MATERIALS PROVIDED section start
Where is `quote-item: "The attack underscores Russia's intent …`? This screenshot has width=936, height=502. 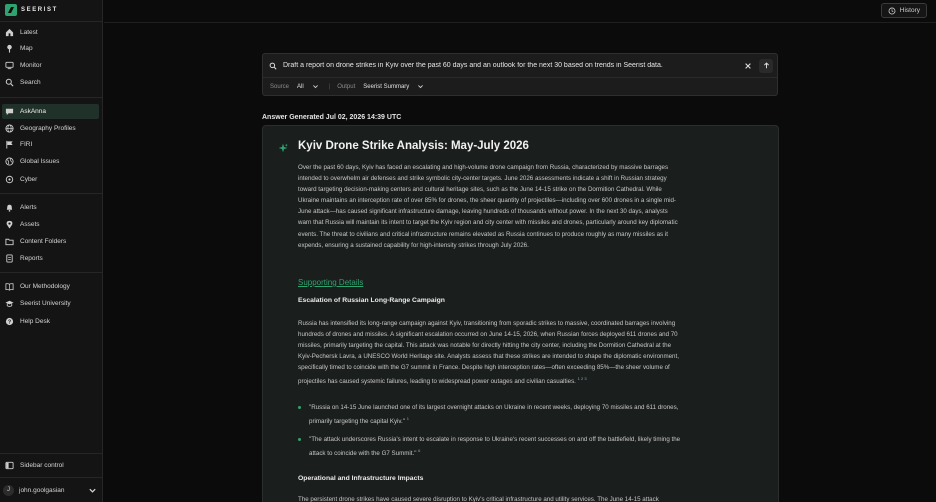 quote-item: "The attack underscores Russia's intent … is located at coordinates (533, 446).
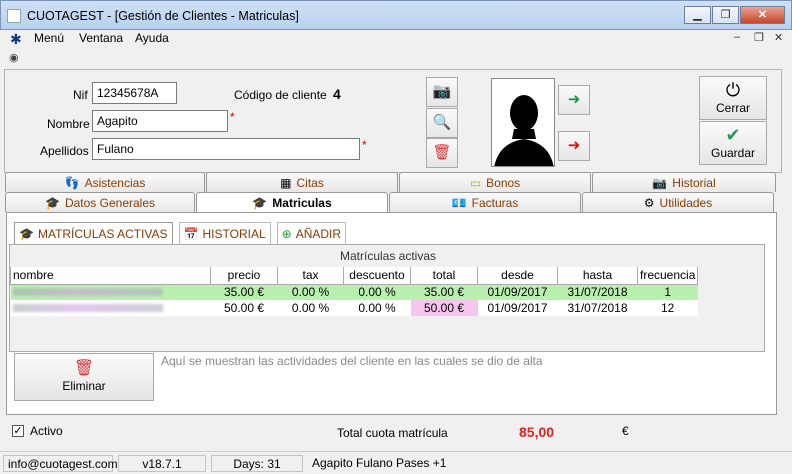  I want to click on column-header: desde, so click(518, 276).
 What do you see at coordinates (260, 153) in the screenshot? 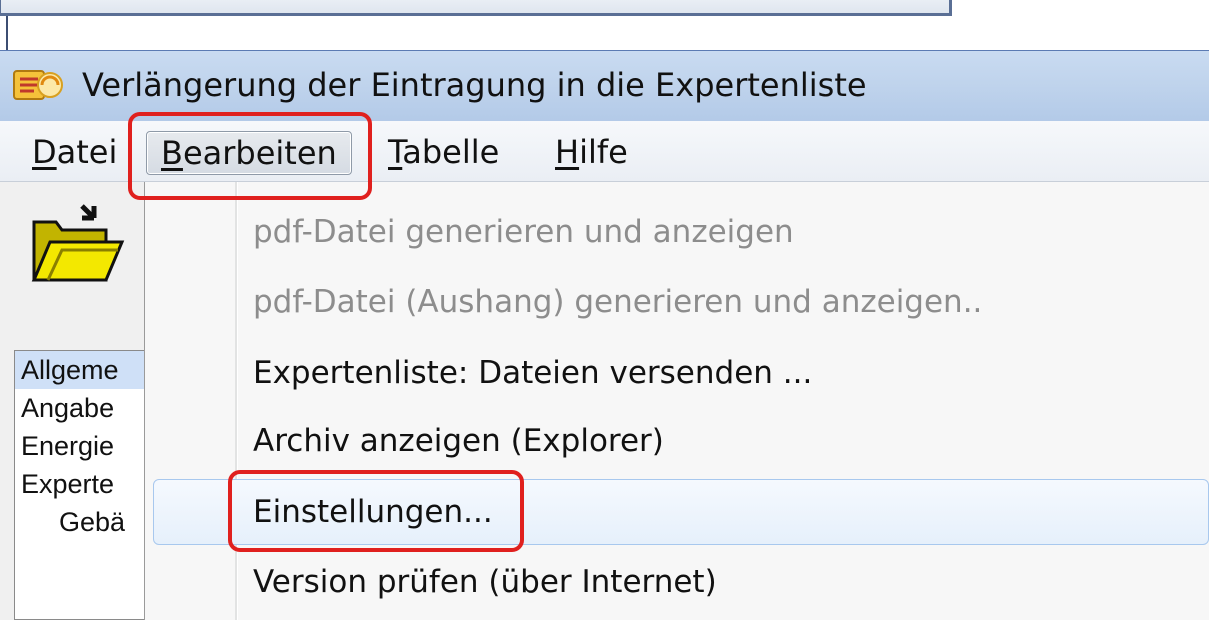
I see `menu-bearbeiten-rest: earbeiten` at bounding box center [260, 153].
MATERIALS PROVIDED section end
MATERIALS PROVIDED section start
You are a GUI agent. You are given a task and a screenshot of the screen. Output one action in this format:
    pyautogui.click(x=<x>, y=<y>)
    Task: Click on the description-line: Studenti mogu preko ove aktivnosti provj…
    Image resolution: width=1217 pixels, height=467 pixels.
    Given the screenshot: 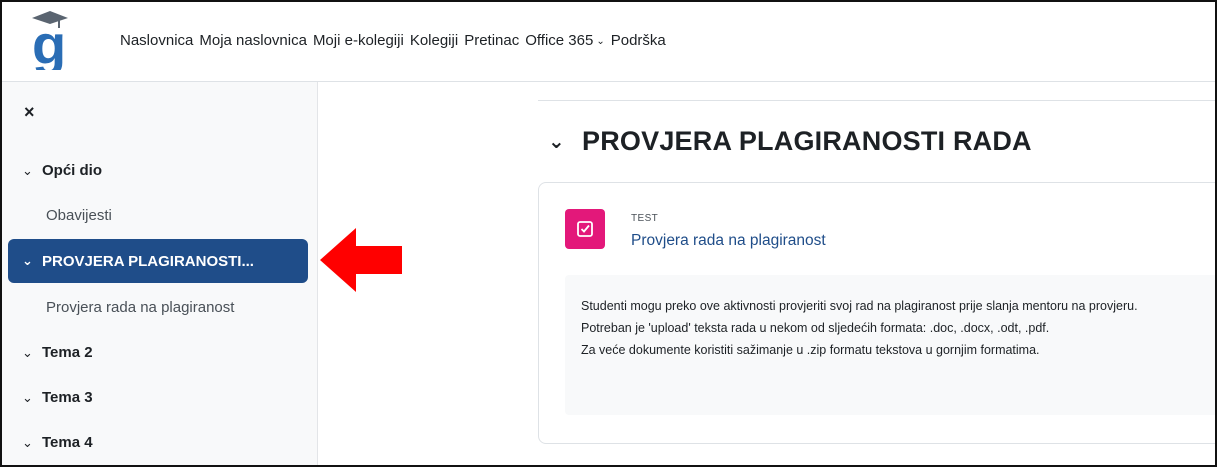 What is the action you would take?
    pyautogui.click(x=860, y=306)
MATERIALS PROVIDED section end
WORK INSTRUCTIONS ->
Copy out the listing lines from the one containing "What do you" through the one containing "center [260, 153].", both included, and omit the pictures.

WRITTEN SOLUTION ->
 What do you see at coordinates (260, 153) in the screenshot? 
I see `menu-bearbeiten-rest: earbeiten` at bounding box center [260, 153].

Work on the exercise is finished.